Scuola ottimi insegnanti, a casa dei player professionisti. A volte ci giustifichiamo dicendoci “Io non sono così”: a casa per difenderci dai giudizi negativi, dagli amici perchè sentiamo di non meritare i loro complimenti. E altre volte mentiamo su ciò che facciamo per non dover sopportare ancora una volta quella faccia: “ No non posso, stasera andrò a dormire presto” e invece ti eri messo d’accordo con i tuoi amici per quella partita online da tradizione, “non faccio nulla di che” e invece sei iscritto ad un corso di disegno per puro interesse; ma ti ritrovi a mentire perché non fai parte della categoria nella quale il mondo tenderebbe ad inserirti.
E così scegliamo di essere solo una cosa, o più cose che tra loro si assomigliano, che è più o meno lo stesso.

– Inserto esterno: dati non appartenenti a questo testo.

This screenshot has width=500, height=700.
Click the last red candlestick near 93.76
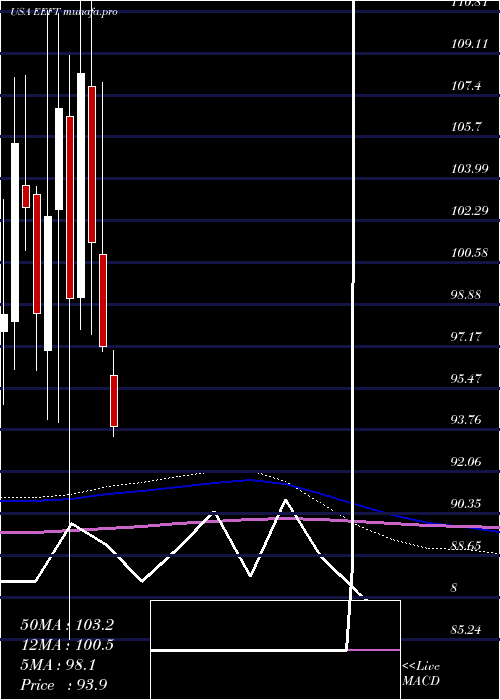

Tutto questo può essere fonte di ansia e di stress. Non sapendoci definire fatichiamo ad avere un immagine di noi stessi, a sapere che cosa vogliamo e in che direzione andare. Ci sentiamo costantemente a metà tra un obbiettivo e un altro. Invece di vedere la nostra vita colorata, la vediamo come un insieme di pezzi di puzzle che non si incastrano. E cosi può assalirci il senso di inutilità o di inadeguatezza.
Ma dunque chi siamo?
Beh in realtà, noi siamo tutto questo. Siamo persone buone ma anche persone stronze,

siamo generosi con alcuni, e con altri meno, siamo simpatici ad un gruppo e con una certa battuta lo siamo meno. Ogni situazione tira fuori da noi nostre differenti caratteristiche, tutte fondamentali a ricostruire l’integrità della nostra persona. Certo, alcune dovranno essere equilibrate, su altre bisognerà lavorarci. Ma nulla di tutto questo accade se non accettiamo la nostra complessità. Siamo interessati a differenti cose perché ciascuna risponde ad una precisa e propria necessità interiore.
Siamo complessi. Accettiamolo. Siamo tante e diverse cose. E va bene così.
Dunque non siamo “Buoni”, ma “prevalentemente buoni”. Non siamo stronzi, ma “Stronzi in quella situazione.” Non siamo “Operai”, ma “il più del tempo sono operaio”. E’ importante comprendere questo per non fossilizzarci in una definizione che tenderebbe a svalutare le nostre capacità o di estendere i nostri comportamenti funzionali ad una situazione, a tutte.
Il Teatro come Strumento di Lotta alla Comfort Zone Identitaria.
Non adeguare i nostri comportamenti ai vari ruoli che svolgiamo perché decidiamo di plasmarci al senso di identità che la società ci richiede è più semplice e meno faticoso; ma cadiamo così nella “Comfort Zone dell’identità”
Il teatro offre una splendida educazione che spinge l’attore a ribellarsi a questa semplice comodità che tende a creare relazioni disfunzionali, dinamiche tossiche, o essere causa di ansie.
Il teatro insegna che dentro di noi vive tutto: esiste il coraggioso Amleto, ma anche la timida

Ofelia, il romantico Romeo ma anche un geloso Otello. Un giorno amiamo interpretare un insegnante di una commedia di Bennet, e un altro un dottore di un dramma di Ibsen. Nell’interpretazione di un testo ricorriamo al nostro vissuto: la paura del personaggio nasce da una nostra personale paura, la conformazione della rabbia di un personaggio nasce da come abbiamo osservato noi stessi ad arrabbiarci. E nel corso del tempo le cose da cui traiamo le nostre emozioni, cambiano. E questo perché siamo in costante cambiamento ed evoluzione. Il teatro insegna che siamo tanto e tanti, ma sopratutto ad equilibrare ogni aspetto di noi stessi, dando semplicemente loro voce.
Impariamo a non essere una definizione ma una moltitudine di aspetti in costante cambiamento.